An enduring passion for the national pastime

My big hero when I was six years old was Babe Ruth. I'd hear my father and his friends, huddling around a crystal set, shout, "It's a homer! Babe Ruth has hit another."

And I'd go running around the neighborhood shouting at the top of my voice, "Babe Ruth has hit a home run!"

I hadn't the faintest idea who Ruth was or what he had done. But I knew he had done something wonderful - and that he was someone to be shouted about.

Indeed, before long I would be joined by other little boys as we loudly acclaimed Ruth's accomplishment.

So it was that I fell in love with baseball even before I really knew what baseball was all about. And that love affair has continued ever since - except for a couple of years ago when the players struck and the World Series had to be called off.

"I'm off baseball for life," I told anyone who would listen. But then came last season when big Mark McGwire swatted baseball back into my heart again.

So it was that when the St. Louis Cardinals' "Big Mac" came to Washington early this month for a pre-season game, I was in the stands at RFK Stadium, sitting at my favorite spot just back of third base.

But I wasn't there just to see the action on the field; I, along with a wife who rather puts up with my passion for sports of all kinds, had arrived by midmorning in order to see McGwire take batting practice. And we were rewarded with several long, towering hits off his bat that were of superhuman proportions.

I guess you have to be a baseball fan to feel the way I did. But hits like those lift one's spirits. I looked around. Everyone was smiling.

I read a piece in The New York Times the other day that I thought was off the plate. The writer was seeking to make the point that home runs "are bad for baseball." But when I got down to where he hailed the "relative paucity" of home runs by the team he was hailing, the New York Yankees, I quit on the piece.

What really astute student of the game, like a Red Smith or a Shirley Povich, would ever write about the "relative paucity" of anything related to baseball?

Could you ever imagine Red or Shirley bewailing the "paucity" of Pepper Martins taking wonderful belly slides to elude tags?

The writer - Nicholas Dawidoff - did say something I thought rather sensible. He writes of "the Lilliputian ball fields that are the rage these days."

Right. The ball fields are getting smaller and smaller as owners try to satisfy the craving of fans for home runs. So now we get a lot of homers that, a few years ago, would simply be long fly balls that outfielders would easily gather in.
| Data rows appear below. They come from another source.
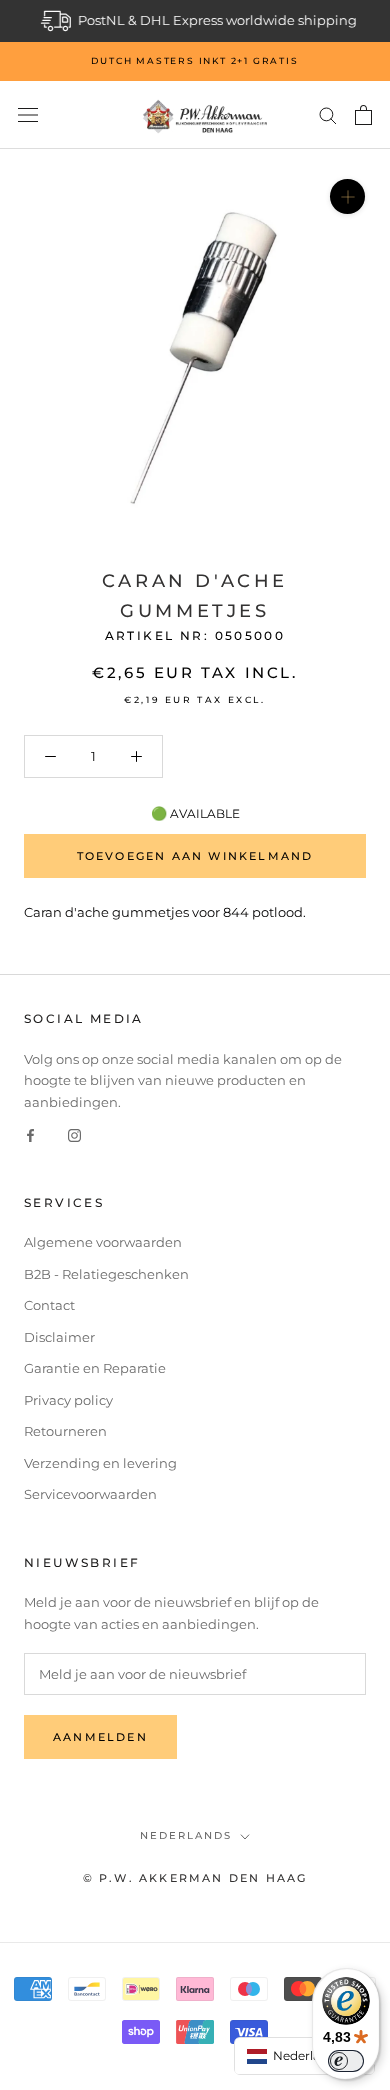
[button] (305, 2056)
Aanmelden (100, 1737)
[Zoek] (328, 114)
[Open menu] (28, 115)
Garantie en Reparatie (95, 1368)
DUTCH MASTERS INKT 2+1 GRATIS (194, 60)
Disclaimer (59, 1337)
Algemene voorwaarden (103, 1242)
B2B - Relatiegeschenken (106, 1274)
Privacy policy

But McGwire hits Babe Ruth kinds of homers. Indeed, in park after park as he reached his awesome 70 record, McGwire was sending balls far out into or beyond parks where homers had never gone before. No cheap homers for "Big Mac."

After batting practice, we joined a large group of St. Louis Cardinals fans for a party in a room behind the stands.

We call our club "The Stan Musial Society," after the Card fielder who was the best lefthand hitter I ever saw.

Yes, I saw Ted Williams. And he was great. But I take "Stan the Man." And now I will get letters.

Anyway, you can see I am, like most baseball fans, very prejudiced in favor of my club.

And I like to brag about how in the many, many World Series in which the Cards participated, my team had the edge over the American League teams they played, and - how I enjoy mentioning this - even over the great New York Yankees.

Yes, you are right: I've never liked the Yankees. They have always been a rich-owner's team. And often, as I see it, they were thus able to buy the players they needed to succeed.

The Cardinals were, at least in the early years, a poor-man's team. The ingenious Branch Rickey brought them pennants by developing players in the minors and then feeding them into the Cards lineup when they were ready to play Big League ball.

It was a brilliant, new idea back then. Now all clubs do this.

Oh, yes, the game we saw: The Cards beat the Montreal Expos, 3-2.

McGwire lifted a couple of awesome foul balls, but no home runs.

But just seeing the big man take those mighty swings: It was enough.

This old baseball fan kept smiling for the rest of the day.